I have a circuit for a consumer product (below) that I am developing that is driven by an ATTINY44V (but later by a ATTINY45 or 85). I have everything working with the hardware and my Arduino sketch which I'm programming my ATTINY via AVR programmer.
One issue remains; how do I keep the brightness of my LED "T-1 (3mm) LED" consistent over the 4 to 10 hrs that the circuit runs via the battery before it goes into daytime and recharges. The VCC varies from 3.1 volts when fully charged to about 1.9 volts when the circuit dies at 1.8V. The 45 ohm resistor in series with the LED is calculated for full VCC (3.1v).
I'd like to find a way electrically to keep the LED brightness at the same level over the VCC drop. I realize I may be able to do this in software via PWM that senses voltage over the time period that it is operating, but I'd rather find a simple electrical solution.

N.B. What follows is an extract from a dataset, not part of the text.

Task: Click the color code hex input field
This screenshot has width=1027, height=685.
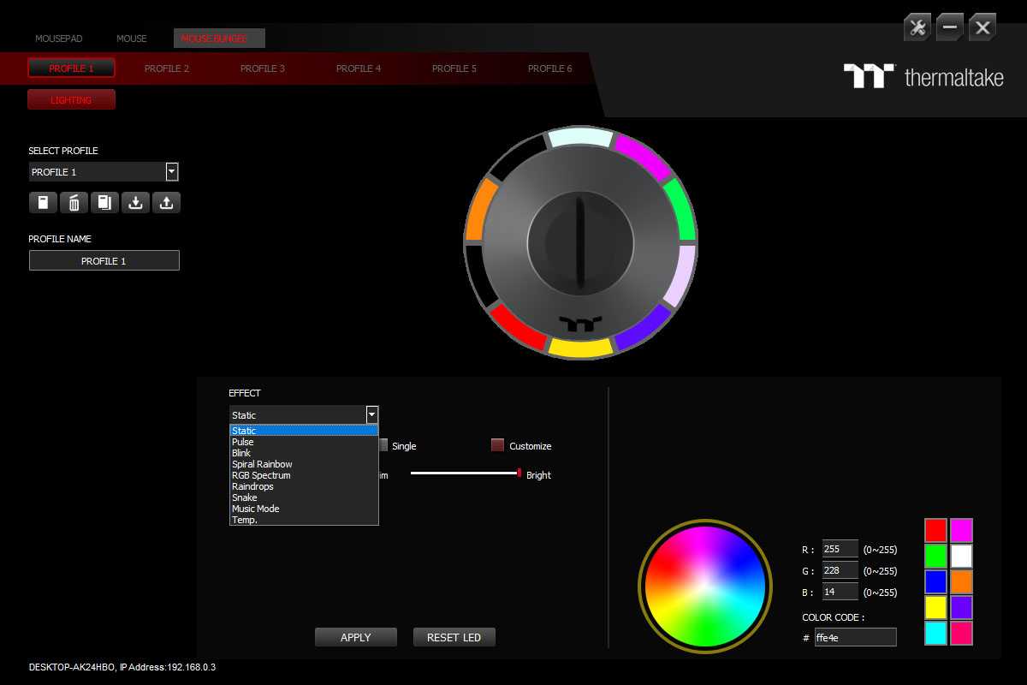Action: (x=855, y=637)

Simple way: use a LDO to regulate the voltage to ~2V and use appropriate resistor. As a bonus you will get decreased current consumption in the Tiny. You may even use a buck(-boost) converter.
google "constant current circuit", or find an RGB current driver for LEDs. However the low supply
voltage is going to cause problems, particularly as blue/green/white LEDs can drop 3V or so, and you
need some voltage headroom for constant current circuitry. The idea of measuring the supply voltage
and modulating PWM to the LEDs has a lot going for it.
Yes, I was thinking of limiting the VCC to 2V, since the ATTINY runs reliably down to 1.9 V ( I have brown-out protection disable and have already tested it) perhaps with a 2V zener. The LED is more like 10-12ma at 2V and is a single yellow LED so that's not a problem. The issue is that I need the 3.5V zener (or maybe 4-5V zener) to adequate charge the LIFePO4 3.2V battery in the daytime with the Solar Cell (and when ATTINY is in low power mode).
I would like to do this as cheaply as possible since this is a low-cost consumer product and every component counts.
If I can find a way to use a zener or a regulator at VCC and still charge the battery at 3.5V; perhaps isolating the charging circuit with a diode from the VCC?
Smajdalf:
Simple way: use a LDO to regulate the voltage to ~2V and use appropriate resistor. As a bonus you will get decreased current consumption in the Tiny. You may even use a buck(-boost) converter.